Dear Sir,
Unanticipated behaviours of the Airseal Insufflation and Access System (Conmed, Utica, NY, USA), in the public domain since 2018 [1], have recently been restated by the manufacturer [2] in the light of the COVID‐19 pandemic and widespread concerns regarding aerosolization hazards during surgery [3]. Video S1 illustrates this device’s tendency for intra‐abdominal gas effluvium to be continually blown into the operating room during use as well as it's phenomenon of air entrainment (i.e. the tendency for room air to be sucked into the abdomen) via the device during high pressure intra‐operative suctioning.
We used a combination of assessment technologies in a high‐fidelity simulation model (fresh porcine cadaver) as well as during clinical surgery to examine gas flow through the Airseal 12‐mm valveless trocar with the Airseal IFS carbon dioxide (CO2) insufflator in Airseal mode. Schlieren Imaging (an optical imaging technology that identifies differences in gas densities) as well as a specific near‐infrared CO2 visualization system (FLIR GF343; Flir Systems Ltd, Kent, ME, UK) were used to dynamically visualize gas flow around the trocar. A specific laparoscopic nebulizer (Aeroneb Solo; Aerogen, Galway, Ireland) enabled abdominal gas and droplet egress visualization by transillumination in a darkened room [4]. A flowmeter (TSI Series 5000; TSI Inc., Shoreview, MI, USA) measured directional velocity of flow just outside of the trocar.

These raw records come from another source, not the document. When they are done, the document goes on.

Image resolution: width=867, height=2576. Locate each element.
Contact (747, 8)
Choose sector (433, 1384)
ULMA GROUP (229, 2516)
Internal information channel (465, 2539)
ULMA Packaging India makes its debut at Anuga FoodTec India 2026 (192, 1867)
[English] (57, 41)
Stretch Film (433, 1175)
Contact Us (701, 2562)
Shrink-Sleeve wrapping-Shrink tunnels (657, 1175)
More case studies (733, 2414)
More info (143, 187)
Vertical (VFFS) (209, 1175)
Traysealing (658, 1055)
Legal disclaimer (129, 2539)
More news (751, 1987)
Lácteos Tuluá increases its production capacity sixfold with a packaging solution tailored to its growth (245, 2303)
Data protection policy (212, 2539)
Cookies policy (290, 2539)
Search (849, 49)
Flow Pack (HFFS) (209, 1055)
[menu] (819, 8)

By these methods, a continuous CO2 plume flowing at a rate of 1–2 l/min is shown arising from the trocar in Airseal mode. This continues, albeit to a lesser extent, with placement of the cap packaged along with the trocar. The nebulization model shows this gas vortex contains unfiltered gas exiting from the peritoneum. This flow reverses with suctioning (whether via a separate port or the Airseal trocar itself) reaching a peak inflow velocity in these tests of 8 l/min. At the same time, the pressure of the pneumoperitoneum is relatively maintained without compensatory increase in Airseal insufflation consistent with room air being sucked directly into the abdomen via the valveless trocar.

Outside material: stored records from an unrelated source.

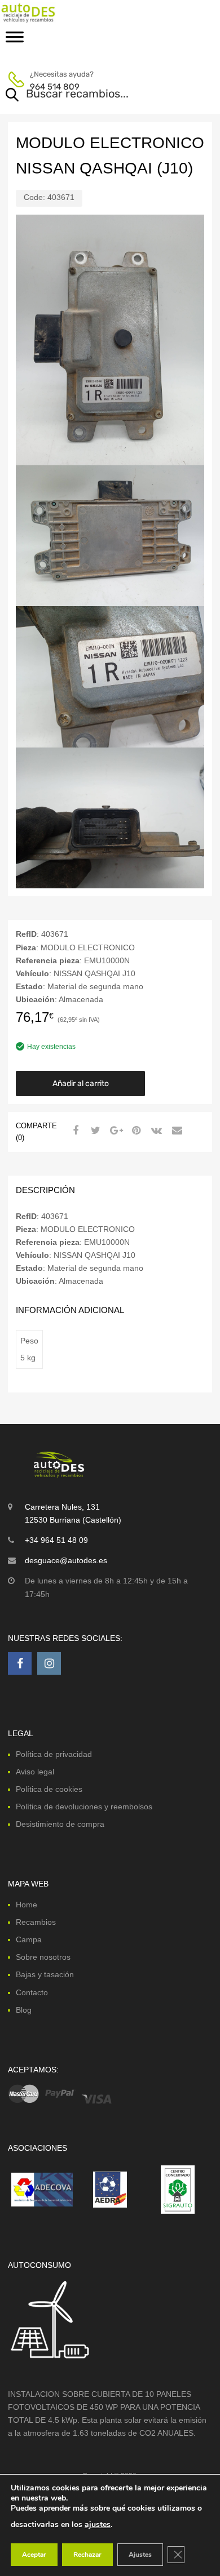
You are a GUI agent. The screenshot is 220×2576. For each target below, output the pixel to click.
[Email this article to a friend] (175, 1130)
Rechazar (87, 2554)
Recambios (36, 1922)
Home (26, 1904)
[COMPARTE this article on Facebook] (74, 1130)
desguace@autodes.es (66, 1560)
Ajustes (140, 2554)
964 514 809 (55, 87)
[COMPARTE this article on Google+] (114, 1130)
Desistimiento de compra (60, 1823)
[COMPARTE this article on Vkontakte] (155, 1130)
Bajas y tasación (45, 1974)
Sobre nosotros (43, 1956)
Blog (24, 2009)
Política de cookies (49, 1789)
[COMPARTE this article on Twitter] (94, 1130)
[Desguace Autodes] (56, 12)
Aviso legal (35, 1771)
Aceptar (34, 2554)
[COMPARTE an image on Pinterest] (134, 1130)
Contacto (32, 1992)
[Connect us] (20, 1663)
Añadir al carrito (80, 1083)
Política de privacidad (54, 1754)
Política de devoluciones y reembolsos (84, 1806)
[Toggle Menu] (15, 41)
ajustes (98, 2524)
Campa (29, 1939)
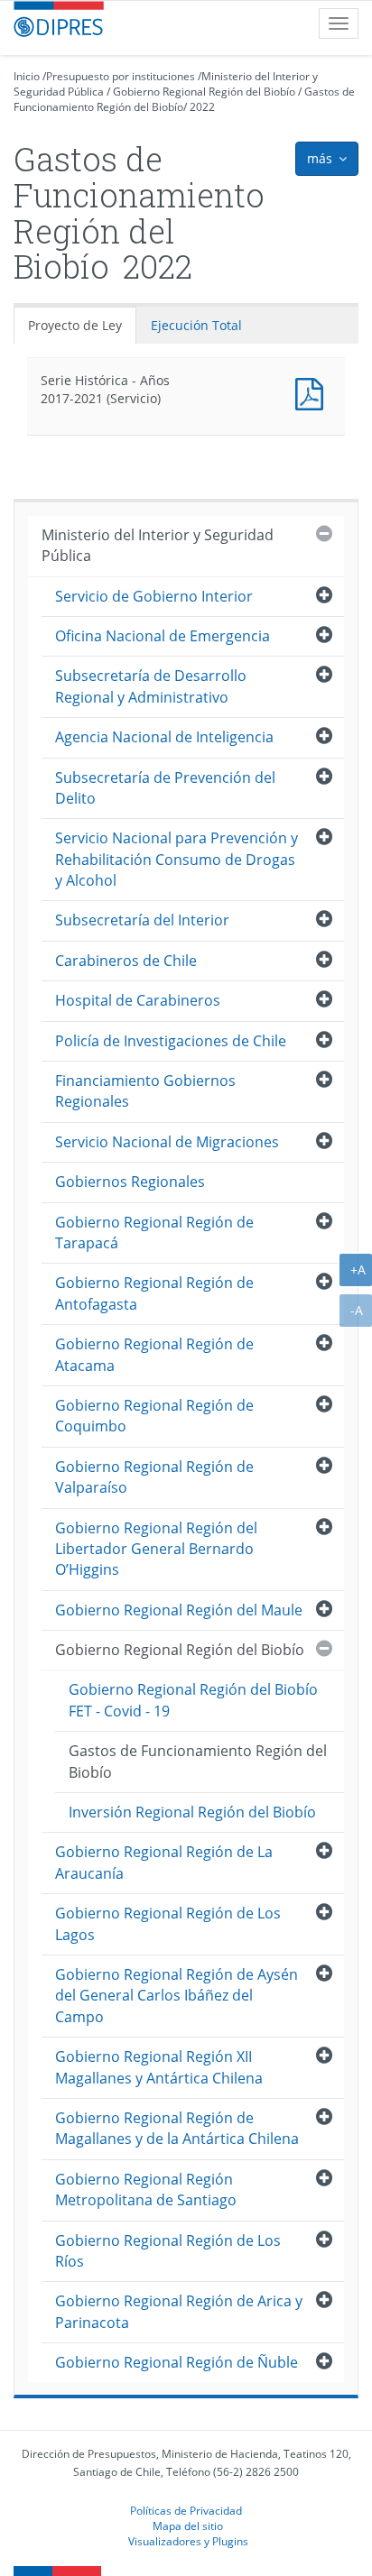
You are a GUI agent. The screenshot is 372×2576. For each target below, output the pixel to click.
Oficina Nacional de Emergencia (162, 636)
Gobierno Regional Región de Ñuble (176, 2362)
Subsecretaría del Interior (142, 920)
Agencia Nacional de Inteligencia (164, 737)
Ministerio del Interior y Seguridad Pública (158, 545)
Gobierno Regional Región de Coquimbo (154, 1415)
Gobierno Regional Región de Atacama (154, 1354)
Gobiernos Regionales (130, 1181)
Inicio (27, 76)
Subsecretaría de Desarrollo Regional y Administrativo (150, 686)
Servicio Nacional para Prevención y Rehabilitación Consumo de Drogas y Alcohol (176, 859)
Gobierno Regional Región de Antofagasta (154, 1293)
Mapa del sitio (188, 2525)
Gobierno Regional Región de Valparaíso (154, 1477)
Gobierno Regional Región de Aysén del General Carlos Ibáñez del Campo (176, 1995)
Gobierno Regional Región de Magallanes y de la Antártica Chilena (177, 2128)
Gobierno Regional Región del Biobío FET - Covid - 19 (193, 1699)
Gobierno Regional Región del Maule (178, 1610)
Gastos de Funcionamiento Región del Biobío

The video illustrates a mechanism of direct operating room pollution by intra‐abdominal gas and associated airborne particles, corroborated by direct clinical observation of the CO2 flue during live surgery [5]. This accounts for some of the excess CO2 consumption seen with use of Airseal insufflation [6]. Contamination of the intra‐abdominal space with non‐medical grade air during suctioning dilutes the purity of the CO2 pneumoperitoneum risking infection, combustion and persistence of gas beyond pure CO2 timeframes (prolonging interstitial emphysema or hollow viscus distension). It may also hazard air embolism during surgery (including transanal total mesorectal excision [7,8]).
Conflicts of interest
RC receives speaker fees from Stryker (visualisation), consultancy fees from Touch Surgery and Distal Motion, and holds research funding from Intuitive Corporation and with IBM Ireland (from the Irish Government). JD, FZ and KN have no conflicts of interest to declare.
Supporting information
Acknowledgements
The authors gratefully acknowledge the following equipment loans: high speed Phantom camera for Schlieren Imaging by Bell Labs, Ireland; the FLIR GF 343 from Mr Steve Beynon, Flir Systems Ltd, UK, supplied with thermographic training by Mr David Doyle, Butler Technologies, Ireland; the TSI series 5000 flowmeter supplied with expertise by Mr John O’Dea, Palliare, Galway, Ireland, and the Aeroneb Solo with expertise by Mr Barry Russell, Aerogen, Galway, Ireland.